What the exercise asks: Copy the following records verbatim, line for line.

Extracted records:

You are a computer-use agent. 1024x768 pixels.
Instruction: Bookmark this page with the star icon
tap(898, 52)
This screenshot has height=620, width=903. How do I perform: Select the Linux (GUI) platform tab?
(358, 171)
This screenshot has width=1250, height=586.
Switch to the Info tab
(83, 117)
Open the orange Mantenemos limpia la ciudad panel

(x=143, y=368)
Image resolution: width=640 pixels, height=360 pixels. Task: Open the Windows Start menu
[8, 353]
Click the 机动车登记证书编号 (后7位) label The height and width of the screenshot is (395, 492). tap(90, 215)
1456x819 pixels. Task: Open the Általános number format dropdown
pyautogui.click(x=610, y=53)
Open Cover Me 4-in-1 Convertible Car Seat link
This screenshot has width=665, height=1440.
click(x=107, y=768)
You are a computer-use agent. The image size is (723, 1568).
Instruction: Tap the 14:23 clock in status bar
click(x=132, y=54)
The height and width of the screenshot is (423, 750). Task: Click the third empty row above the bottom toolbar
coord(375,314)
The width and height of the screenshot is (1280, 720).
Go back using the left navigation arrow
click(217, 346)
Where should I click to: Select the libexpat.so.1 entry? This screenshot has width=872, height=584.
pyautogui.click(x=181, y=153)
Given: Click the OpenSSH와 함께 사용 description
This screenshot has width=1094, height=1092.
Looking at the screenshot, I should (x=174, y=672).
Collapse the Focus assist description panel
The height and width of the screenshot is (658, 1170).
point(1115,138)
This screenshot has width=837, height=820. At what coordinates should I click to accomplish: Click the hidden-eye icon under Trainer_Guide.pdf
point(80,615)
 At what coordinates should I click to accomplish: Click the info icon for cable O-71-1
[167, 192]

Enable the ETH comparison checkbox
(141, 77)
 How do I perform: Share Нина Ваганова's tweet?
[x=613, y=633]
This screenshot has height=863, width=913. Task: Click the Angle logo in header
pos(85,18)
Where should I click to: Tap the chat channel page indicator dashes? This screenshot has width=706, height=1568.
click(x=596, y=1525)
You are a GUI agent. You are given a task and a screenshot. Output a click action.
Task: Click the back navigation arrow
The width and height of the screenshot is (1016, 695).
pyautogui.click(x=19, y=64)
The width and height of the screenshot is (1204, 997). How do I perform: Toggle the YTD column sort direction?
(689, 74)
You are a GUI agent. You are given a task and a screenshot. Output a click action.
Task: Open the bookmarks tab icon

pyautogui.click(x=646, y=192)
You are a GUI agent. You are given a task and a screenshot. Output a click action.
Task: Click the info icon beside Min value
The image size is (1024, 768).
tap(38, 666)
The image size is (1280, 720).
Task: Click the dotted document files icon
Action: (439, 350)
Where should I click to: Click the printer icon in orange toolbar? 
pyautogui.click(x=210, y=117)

The completed task:
You are a computer-use agent. 1024x768 pixels.
Instruction: Bookmark this page with the star icon
tap(898, 52)
This screenshot has height=620, width=903. How do I perform: Select the Linux (GUI) platform tab?
(358, 171)
This screenshot has width=1250, height=586.
Switch to the Info tab
(83, 117)
Open the orange Mantenemos limpia la ciudad panel

(x=143, y=368)
Image resolution: width=640 pixels, height=360 pixels. Task: Open the Windows Start menu
[8, 353]
Click the 机动车登记证书编号 (后7位) label The height and width of the screenshot is (395, 492). tap(90, 215)
1456x819 pixels. Task: Open the Általános number format dropdown
pyautogui.click(x=610, y=53)
Open Cover Me 4-in-1 Convertible Car Seat link
This screenshot has width=665, height=1440.
click(x=107, y=768)
You are a computer-use agent. The image size is (723, 1568).
Instruction: Tap the 14:23 clock in status bar
click(x=132, y=54)
The height and width of the screenshot is (423, 750). Task: Click the third empty row above the bottom toolbar
coord(375,314)
The width and height of the screenshot is (1280, 720).
Go back using the left navigation arrow
click(217, 346)
Where should I click to: Select the libexpat.so.1 entry? This screenshot has width=872, height=584.
pyautogui.click(x=181, y=153)
Given: Click the OpenSSH와 함께 사용 description
This screenshot has width=1094, height=1092.
Looking at the screenshot, I should (x=174, y=672).
Collapse the Focus assist description panel
The height and width of the screenshot is (658, 1170).
point(1115,138)
This screenshot has width=837, height=820. At what coordinates should I click to accomplish: Click the hidden-eye icon under Trainer_Guide.pdf
point(80,615)
 At what coordinates should I click to accomplish: Click the info icon for cable O-71-1
[167, 192]

Enable the ETH comparison checkbox
(141, 77)
 How do I perform: Share Нина Ваганова's tweet?
[x=613, y=633]
This screenshot has height=863, width=913. Task: Click the Angle logo in header
pos(85,18)
Where should I click to: Tap the chat channel page indicator dashes? This screenshot has width=706, height=1568.
click(x=596, y=1525)
You are a GUI agent. You are given a task and a screenshot. Output a click action.
Task: Click the back navigation arrow
The width and height of the screenshot is (1016, 695).
pyautogui.click(x=19, y=64)
The width and height of the screenshot is (1204, 997). How do I perform: Toggle the YTD column sort direction?
(689, 74)
You are a GUI agent. You are given a task and a screenshot. Output a click action.
Task: Open the bookmarks tab icon

pyautogui.click(x=646, y=192)
You are a GUI agent. You are given a task and a screenshot. Output a click action.
Task: Click the info icon beside Min value
The image size is (1024, 768).
tap(38, 666)
The image size is (1280, 720).
Task: Click the dotted document files icon
Action: (439, 350)
Where should I click to: Click the printer icon in orange toolbar? 
pyautogui.click(x=210, y=117)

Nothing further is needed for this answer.